— Start —

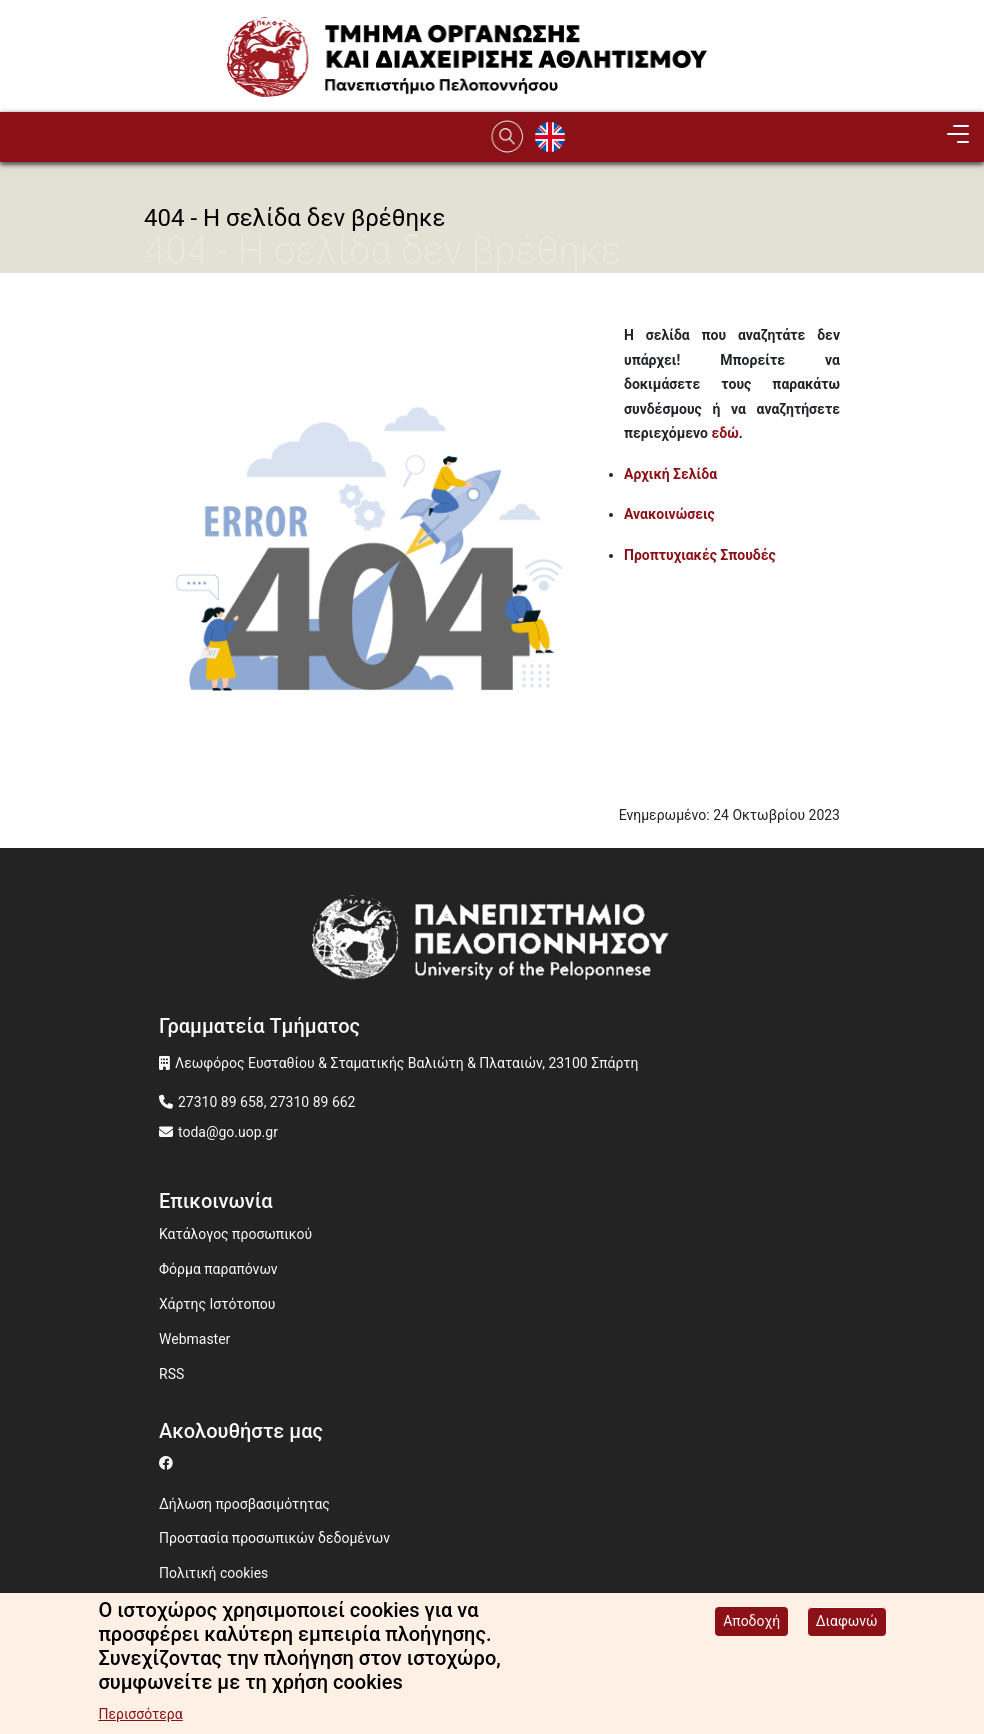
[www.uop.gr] (492, 944)
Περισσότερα (140, 1717)
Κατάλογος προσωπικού (235, 1234)
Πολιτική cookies (213, 1573)
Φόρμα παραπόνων (218, 1269)
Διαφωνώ (847, 1624)
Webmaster (194, 1339)
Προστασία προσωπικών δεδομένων (274, 1538)
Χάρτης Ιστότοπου (217, 1304)
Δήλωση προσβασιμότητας (244, 1504)
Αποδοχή (751, 1624)
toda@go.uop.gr (228, 1132)
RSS (171, 1374)
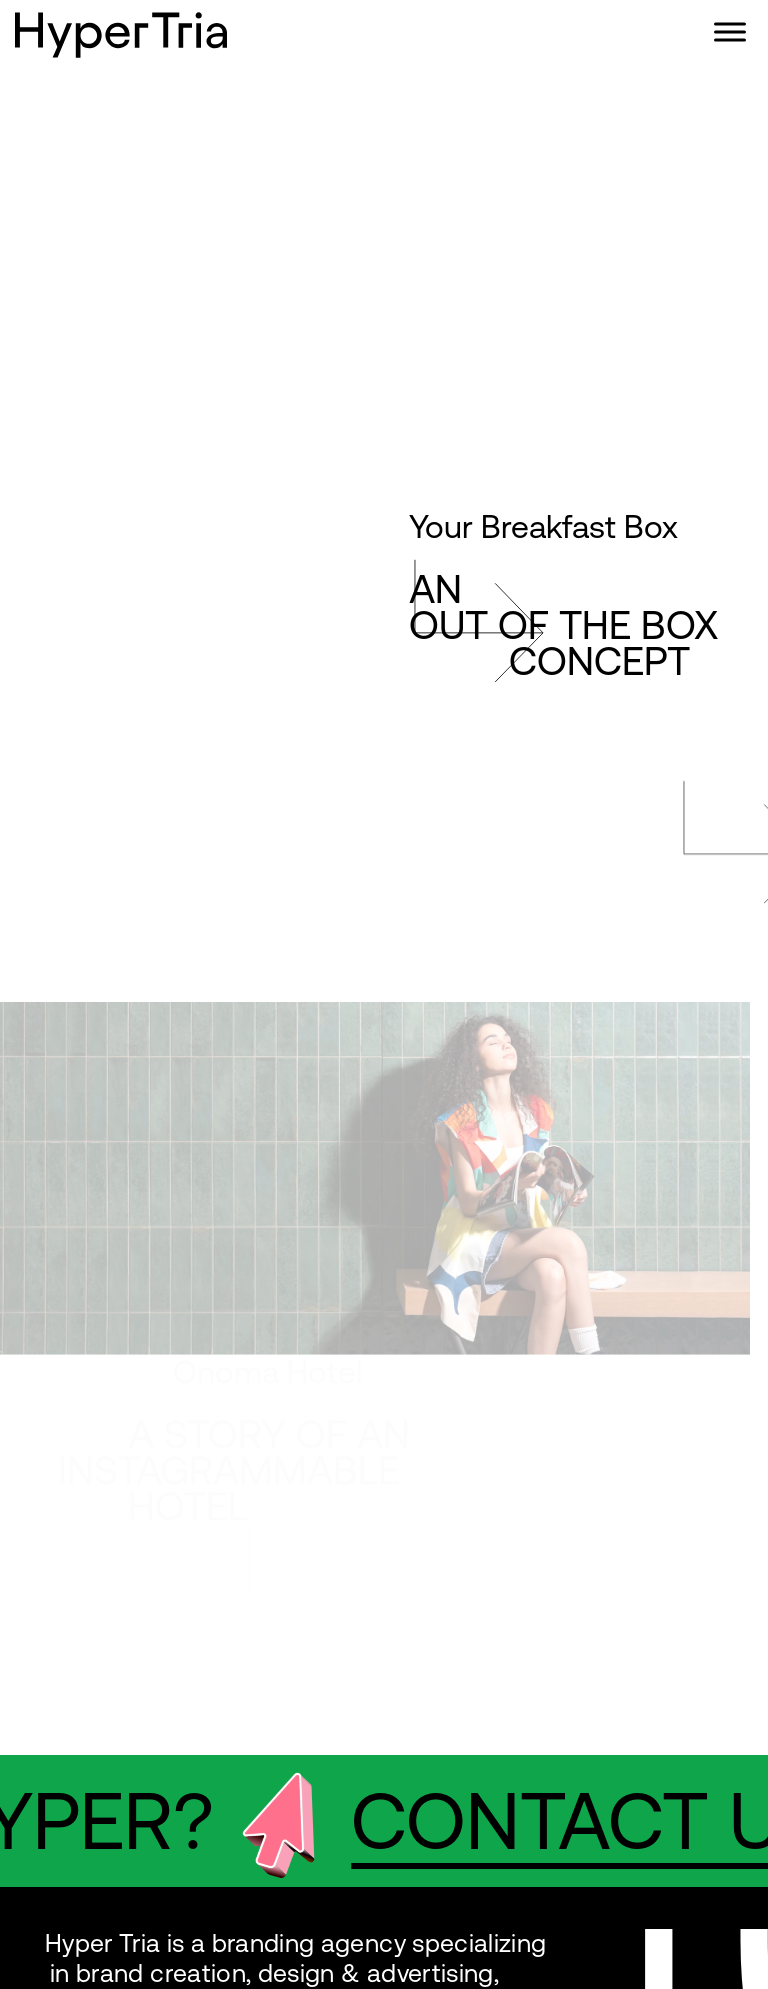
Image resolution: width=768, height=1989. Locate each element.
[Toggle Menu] (730, 31)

— End —

Your goal
Return the rows above as a JSON list of strings, one string per line, with blank lines and the pictures left out.

Task solution
[
  "[www.uop.gr] (492, 944)",
  "Περισσότερα (140, 1717)",
  "Κατάλογος προσωπικού (235, 1234)",
  "Πολιτική cookies (213, 1573)",
  "Φόρμα παραπόνων (218, 1269)",
  "Διαφωνώ (847, 1624)",
  "Webmaster (194, 1339)",
  "Προστασία προσωπικών δεδομένων (274, 1538)",
  "Χάρτης Ιστότοπου (217, 1304)",
  "Δήλωση προσβασιμότητας (244, 1504)",
  "Αποδοχή (751, 1624)",
  "toda@go.uop.gr (228, 1132)",
  "RSS (171, 1374)",
  "Image resolution: width=768, height=1989. Locate each element.",
  "[Toggle Menu] (730, 31)"
]